Nowadays I look back at Evangelicalism, and I see there the other I once saw in the face of Catholicism. I see the morality, the obligations, that each little community imposes on itself, the unwritten but real codes: Be like this. Listen to this music. Eat this. Don't drink that. Fellowship here. KJV only. Anything but KJV. Read your Bibles. Do not do all these terrible things. Pretend as if you do not want to do all these terrible things. Smile. Clap your hands. Believe this and that. Here is the list of what it means to be Christian - to be part of this community. And I remember that they too need mercy and grace, that they are supplicants before God's throne just as I am. They are my brothers and sisters. It is true that they are sinners, every one of them. But they are better than me.

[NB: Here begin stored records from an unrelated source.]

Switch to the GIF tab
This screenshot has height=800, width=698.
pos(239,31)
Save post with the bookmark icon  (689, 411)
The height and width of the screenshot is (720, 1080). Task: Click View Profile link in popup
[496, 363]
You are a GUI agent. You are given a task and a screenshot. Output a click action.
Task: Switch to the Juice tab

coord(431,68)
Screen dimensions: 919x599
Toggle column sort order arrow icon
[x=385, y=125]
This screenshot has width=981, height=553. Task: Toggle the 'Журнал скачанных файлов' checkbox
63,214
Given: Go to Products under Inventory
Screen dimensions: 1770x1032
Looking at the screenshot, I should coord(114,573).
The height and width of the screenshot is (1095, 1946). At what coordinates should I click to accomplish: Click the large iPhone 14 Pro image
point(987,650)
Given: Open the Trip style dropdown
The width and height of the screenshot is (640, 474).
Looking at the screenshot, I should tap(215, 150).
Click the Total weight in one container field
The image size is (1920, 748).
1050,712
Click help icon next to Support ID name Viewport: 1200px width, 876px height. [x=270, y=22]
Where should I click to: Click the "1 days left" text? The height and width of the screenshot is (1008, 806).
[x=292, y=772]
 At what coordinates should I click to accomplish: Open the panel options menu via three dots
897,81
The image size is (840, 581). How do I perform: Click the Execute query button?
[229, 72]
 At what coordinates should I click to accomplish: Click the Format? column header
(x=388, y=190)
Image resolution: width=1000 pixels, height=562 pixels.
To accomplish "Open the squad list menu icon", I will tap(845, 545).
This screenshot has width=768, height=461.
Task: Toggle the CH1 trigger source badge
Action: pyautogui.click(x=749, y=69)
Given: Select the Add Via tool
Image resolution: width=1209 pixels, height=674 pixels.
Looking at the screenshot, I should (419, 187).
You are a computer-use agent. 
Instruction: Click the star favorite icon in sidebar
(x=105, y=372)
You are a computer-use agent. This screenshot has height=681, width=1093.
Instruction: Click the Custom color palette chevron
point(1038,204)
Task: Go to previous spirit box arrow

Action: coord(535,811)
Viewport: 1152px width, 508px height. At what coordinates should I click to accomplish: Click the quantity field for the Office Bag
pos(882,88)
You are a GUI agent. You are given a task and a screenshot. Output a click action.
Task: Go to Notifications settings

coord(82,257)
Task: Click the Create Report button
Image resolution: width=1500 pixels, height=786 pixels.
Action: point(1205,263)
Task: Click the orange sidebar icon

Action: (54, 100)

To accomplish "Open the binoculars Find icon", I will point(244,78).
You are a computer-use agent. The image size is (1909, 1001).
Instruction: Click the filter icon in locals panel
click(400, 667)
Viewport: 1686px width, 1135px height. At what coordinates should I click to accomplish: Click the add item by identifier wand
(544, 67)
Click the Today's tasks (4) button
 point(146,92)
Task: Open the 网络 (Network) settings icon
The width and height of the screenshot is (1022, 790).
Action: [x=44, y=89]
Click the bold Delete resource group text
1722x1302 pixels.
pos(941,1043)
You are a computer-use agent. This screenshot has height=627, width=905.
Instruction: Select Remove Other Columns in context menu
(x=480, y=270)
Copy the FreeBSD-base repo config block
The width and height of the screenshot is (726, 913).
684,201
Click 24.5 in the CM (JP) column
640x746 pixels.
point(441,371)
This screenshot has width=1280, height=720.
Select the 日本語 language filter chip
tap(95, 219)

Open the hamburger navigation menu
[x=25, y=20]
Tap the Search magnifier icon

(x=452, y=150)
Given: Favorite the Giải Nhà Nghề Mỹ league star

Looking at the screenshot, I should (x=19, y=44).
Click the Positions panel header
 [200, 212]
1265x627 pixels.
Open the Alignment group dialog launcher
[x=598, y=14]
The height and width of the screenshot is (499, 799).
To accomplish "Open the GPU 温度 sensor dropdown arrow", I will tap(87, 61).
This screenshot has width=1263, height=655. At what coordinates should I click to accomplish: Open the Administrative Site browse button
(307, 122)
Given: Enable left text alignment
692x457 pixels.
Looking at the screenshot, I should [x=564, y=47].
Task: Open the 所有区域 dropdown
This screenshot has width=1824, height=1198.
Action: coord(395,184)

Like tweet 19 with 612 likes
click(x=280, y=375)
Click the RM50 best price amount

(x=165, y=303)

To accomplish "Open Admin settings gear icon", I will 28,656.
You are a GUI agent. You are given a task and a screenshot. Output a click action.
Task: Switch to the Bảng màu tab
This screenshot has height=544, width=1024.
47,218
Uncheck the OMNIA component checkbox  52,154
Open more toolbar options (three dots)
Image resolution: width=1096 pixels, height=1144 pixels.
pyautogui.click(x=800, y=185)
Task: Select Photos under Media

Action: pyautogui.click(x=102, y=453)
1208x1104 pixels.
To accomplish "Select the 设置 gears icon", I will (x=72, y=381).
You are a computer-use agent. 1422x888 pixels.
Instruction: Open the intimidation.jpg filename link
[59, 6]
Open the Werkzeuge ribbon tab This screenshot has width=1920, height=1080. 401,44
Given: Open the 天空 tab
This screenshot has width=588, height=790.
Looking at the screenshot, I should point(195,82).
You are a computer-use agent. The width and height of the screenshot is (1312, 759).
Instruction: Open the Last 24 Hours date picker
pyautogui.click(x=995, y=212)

I, well, I am broken. I court death. I am in need of constant care, placed in the inn by my Brother - that one good, true Neighbor - to be cared for by the innkeepers, to be healed by the sweet oil and wine that is kept there. This is why I am Catholic.

1 comment:

Renee said...

Wow. Cradle Catholic here, but one that left Traditionalism and embraced the East. My experience is so similar to yours. Thank you for sharing this and helping me articulate the mystery of faith.